Action item => Give back every entry below, unchanged.
#####
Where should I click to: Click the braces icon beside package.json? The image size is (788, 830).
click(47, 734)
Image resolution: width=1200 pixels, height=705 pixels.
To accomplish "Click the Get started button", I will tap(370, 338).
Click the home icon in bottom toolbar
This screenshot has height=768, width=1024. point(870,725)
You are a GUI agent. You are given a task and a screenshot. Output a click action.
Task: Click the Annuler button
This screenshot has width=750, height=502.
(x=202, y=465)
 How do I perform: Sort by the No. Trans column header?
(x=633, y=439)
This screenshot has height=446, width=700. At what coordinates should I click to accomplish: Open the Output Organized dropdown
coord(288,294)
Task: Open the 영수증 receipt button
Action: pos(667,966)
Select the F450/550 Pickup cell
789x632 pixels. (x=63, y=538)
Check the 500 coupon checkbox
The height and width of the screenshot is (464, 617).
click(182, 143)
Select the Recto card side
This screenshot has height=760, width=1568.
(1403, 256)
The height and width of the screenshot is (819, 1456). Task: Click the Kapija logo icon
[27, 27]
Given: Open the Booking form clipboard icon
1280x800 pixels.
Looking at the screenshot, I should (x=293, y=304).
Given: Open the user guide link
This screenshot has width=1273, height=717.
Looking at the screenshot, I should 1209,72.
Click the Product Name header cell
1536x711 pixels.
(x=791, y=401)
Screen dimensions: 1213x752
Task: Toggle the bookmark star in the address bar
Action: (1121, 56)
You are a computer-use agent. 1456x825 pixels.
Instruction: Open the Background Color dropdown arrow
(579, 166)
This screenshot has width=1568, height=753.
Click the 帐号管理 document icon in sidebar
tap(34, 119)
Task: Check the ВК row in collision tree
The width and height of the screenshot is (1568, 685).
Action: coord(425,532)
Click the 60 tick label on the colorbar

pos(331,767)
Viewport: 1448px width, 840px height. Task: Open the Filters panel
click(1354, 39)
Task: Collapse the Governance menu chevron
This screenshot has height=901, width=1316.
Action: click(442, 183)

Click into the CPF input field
#####
The answer =>
Where should I click to: Click the braces icon beside package.json? The image size is (788, 830).
click(47, 734)
Image resolution: width=1200 pixels, height=705 pixels.
To accomplish "Click the Get started button", I will tap(370, 338).
Click the home icon in bottom toolbar
This screenshot has height=768, width=1024. point(870,725)
You are a GUI agent. You are given a task and a screenshot. Output a click action.
Task: Click the Annuler button
This screenshot has width=750, height=502.
(x=202, y=465)
 How do I perform: Sort by the No. Trans column header?
(x=633, y=439)
This screenshot has height=446, width=700. At what coordinates should I click to accomplish: Open the Output Organized dropdown
coord(288,294)
Task: Open the 영수증 receipt button
Action: pos(667,966)
Select the F450/550 Pickup cell
789x632 pixels. (x=63, y=538)
Check the 500 coupon checkbox
The height and width of the screenshot is (464, 617).
click(182, 143)
Select the Recto card side
This screenshot has height=760, width=1568.
(1403, 256)
The height and width of the screenshot is (819, 1456). Task: Click the Kapija logo icon
[27, 27]
Given: Open the Booking form clipboard icon
1280x800 pixels.
Looking at the screenshot, I should (x=293, y=304).
Given: Open the user guide link
This screenshot has width=1273, height=717.
Looking at the screenshot, I should 1209,72.
Click the Product Name header cell
1536x711 pixels.
(x=791, y=401)
Screen dimensions: 1213x752
Task: Toggle the bookmark star in the address bar
Action: (1121, 56)
You are a computer-use agent. 1456x825 pixels.
Instruction: Open the Background Color dropdown arrow
(579, 166)
This screenshot has width=1568, height=753.
Click the 帐号管理 document icon in sidebar
tap(34, 119)
Task: Check the ВК row in collision tree
The width and height of the screenshot is (1568, 685).
Action: coord(425,532)
Click the 60 tick label on the colorbar

pos(331,767)
Viewport: 1448px width, 840px height. Task: Open the Filters panel
click(1354, 39)
Task: Collapse the Governance menu chevron
This screenshot has height=901, width=1316.
Action: click(442, 183)

Click into the CPF input field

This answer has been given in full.